Fra Girolamo's Wort war gewaltig; jetzt aber, da der neue Cyrus schon drei Monate in Italien war und nahe vor den Thoren von Florenz stand, wurde seiner Ankunft mit sehr gemischten Gefühlen, in welchen Besorgniß und Mißtrauen vorherrschten, entgegengesehen. Bis jetzt war noch nichts davon bekannt geworden, daß er irgend welchen Beschwerden abgeholfen hätte, und die Florentiner waren ihm offenbar für nichts zu Dank verpflichtet. Er hatte ihre starken Gränzfestungen besetzt, die Piero de' Medici ihm ohne irgend ehrenvolle Bedingungen übergeben hatte; er hatte nichts gethan, den beunruhigenden Aufruhr in Pisa zu unterdrücken, wo man seine Anwesenheit benutzt hatte, um das florentinische Joch abzuschütteln, und Abgesandte, an deren Spitze sogar ein Prophet stand, konnten ihm keine andere Zusicherung entlocken, als daß er Alles in Ordnung bringen wolle, sobald er innerhalb der Mauern von Florenz sein würde. Dennoch hatte man die Genugthuung zu wissen, daß der Alle erbitternde Piero de' Medici für seine schmähliche Uebergabe der Festungen hinausgejagt worden war, und bei dieser energischen Handlung hatte der Geist der Republik etwas von seinem alten Feuer wiederbekommen.
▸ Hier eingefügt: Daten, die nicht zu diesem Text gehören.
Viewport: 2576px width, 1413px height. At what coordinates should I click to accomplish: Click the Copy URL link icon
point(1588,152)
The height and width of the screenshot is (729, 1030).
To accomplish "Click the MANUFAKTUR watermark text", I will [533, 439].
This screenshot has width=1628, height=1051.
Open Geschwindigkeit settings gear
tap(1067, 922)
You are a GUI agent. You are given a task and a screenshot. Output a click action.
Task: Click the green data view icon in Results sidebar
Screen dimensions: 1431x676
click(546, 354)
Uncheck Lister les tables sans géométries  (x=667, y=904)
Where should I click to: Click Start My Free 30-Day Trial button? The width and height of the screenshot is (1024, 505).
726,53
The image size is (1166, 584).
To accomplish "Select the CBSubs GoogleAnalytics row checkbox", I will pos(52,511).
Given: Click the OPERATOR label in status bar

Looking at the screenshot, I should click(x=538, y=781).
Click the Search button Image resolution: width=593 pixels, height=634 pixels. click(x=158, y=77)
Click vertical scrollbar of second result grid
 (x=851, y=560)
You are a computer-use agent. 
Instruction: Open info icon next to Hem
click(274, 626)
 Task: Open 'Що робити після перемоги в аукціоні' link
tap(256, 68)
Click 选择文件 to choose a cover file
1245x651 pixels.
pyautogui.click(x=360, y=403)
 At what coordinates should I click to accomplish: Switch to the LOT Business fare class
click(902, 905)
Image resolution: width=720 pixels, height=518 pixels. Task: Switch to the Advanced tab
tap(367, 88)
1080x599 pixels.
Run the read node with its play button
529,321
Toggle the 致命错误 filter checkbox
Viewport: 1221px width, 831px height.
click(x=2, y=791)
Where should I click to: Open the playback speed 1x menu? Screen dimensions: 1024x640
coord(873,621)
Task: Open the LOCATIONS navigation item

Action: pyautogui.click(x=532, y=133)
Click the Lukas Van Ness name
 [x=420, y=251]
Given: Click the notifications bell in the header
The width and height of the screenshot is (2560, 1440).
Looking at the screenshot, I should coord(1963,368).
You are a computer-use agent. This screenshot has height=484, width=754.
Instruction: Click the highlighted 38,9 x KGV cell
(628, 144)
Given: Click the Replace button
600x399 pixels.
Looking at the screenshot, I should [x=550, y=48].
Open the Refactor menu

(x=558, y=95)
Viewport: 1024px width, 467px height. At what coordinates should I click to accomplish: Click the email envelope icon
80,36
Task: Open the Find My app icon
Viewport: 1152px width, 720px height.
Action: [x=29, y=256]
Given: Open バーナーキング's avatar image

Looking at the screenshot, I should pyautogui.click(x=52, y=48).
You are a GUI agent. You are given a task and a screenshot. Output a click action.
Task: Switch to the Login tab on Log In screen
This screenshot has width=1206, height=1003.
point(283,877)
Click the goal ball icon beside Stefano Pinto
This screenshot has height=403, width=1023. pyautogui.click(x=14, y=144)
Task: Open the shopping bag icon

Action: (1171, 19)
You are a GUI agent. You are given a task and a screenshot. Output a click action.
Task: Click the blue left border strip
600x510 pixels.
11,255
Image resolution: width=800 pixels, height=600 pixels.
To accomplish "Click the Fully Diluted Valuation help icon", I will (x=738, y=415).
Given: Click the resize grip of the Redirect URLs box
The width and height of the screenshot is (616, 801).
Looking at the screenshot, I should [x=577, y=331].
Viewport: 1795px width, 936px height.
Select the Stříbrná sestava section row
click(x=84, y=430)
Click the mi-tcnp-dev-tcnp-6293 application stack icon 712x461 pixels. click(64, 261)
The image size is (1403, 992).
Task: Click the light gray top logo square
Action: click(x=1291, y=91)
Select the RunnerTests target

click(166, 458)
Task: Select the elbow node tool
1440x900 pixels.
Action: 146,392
Die Vorbereitungen zum Empfange des zweideutigen Gastes waren nicht durchweg die einer zur Unterwerfung bereiten Stadt. Hinter den glänzende Freude bedeutenden Draperieen und Bannern wurden, mit vollkommener Uebereinstimmung der Regierung und des Volkes, Vorbereitungen ganz anderer Art getroffen. Wohlversteckt hinter den Mauern befanden sich Miethstruppen der Republik, die man eilig aus den umliegenden Districten herbeigeholt hatte; alte Waffen wurden polirt, scharfe Werkzeuge und schwere Knüttel sorgfältig bereit gehalten, um beim ersten Zeichen ergriffen zu werden; vortreffliche Balken und Pfähle lagen da, um gelegentlich Barricaden zu bilden, sowie auch hinreichende Massen von Steinen, um einen überraschenden Hagel aus den höchsten Fenstern zu bewirken. Vor allen Dingen aber war das Volk besonders aufgelegt, gegen Jeden zu kämpfen, von dem es vermuthete, daß er den Tyrannen spielen wolle, da es sich erst vor Kurzem diesem neuen Vergnügen mit besonderer Vorliebe hingegeben hatte. Diese Stimmung wurde aber nicht durch den Anblick verschiedener Abtheilungen Franzosen vermindert, die schon vorher kamen, ihre Quartiere auszuwählen, etwa mit einem Falken auf der linken Faust und in der Rechten (figürlich gesprochen) ein Stück Kreide, um italiänische Thüren damit zu bezeichnen; besonders da glaubwürdige Geschichtschreiber bemerken, daß damals manche Söhne Frankreichs sich durch ein Benehmen, welches der Windbeutelei ziemlich nahe kam, auszeichneten, was nothwendigerweise die Lust der Florentiner an einigem Werfen mit Steinen erhöht haben mußte.
Und dieses war die Stimmung in Florenz am Morgen des siebenzehnten Novembers im Jahre 1494.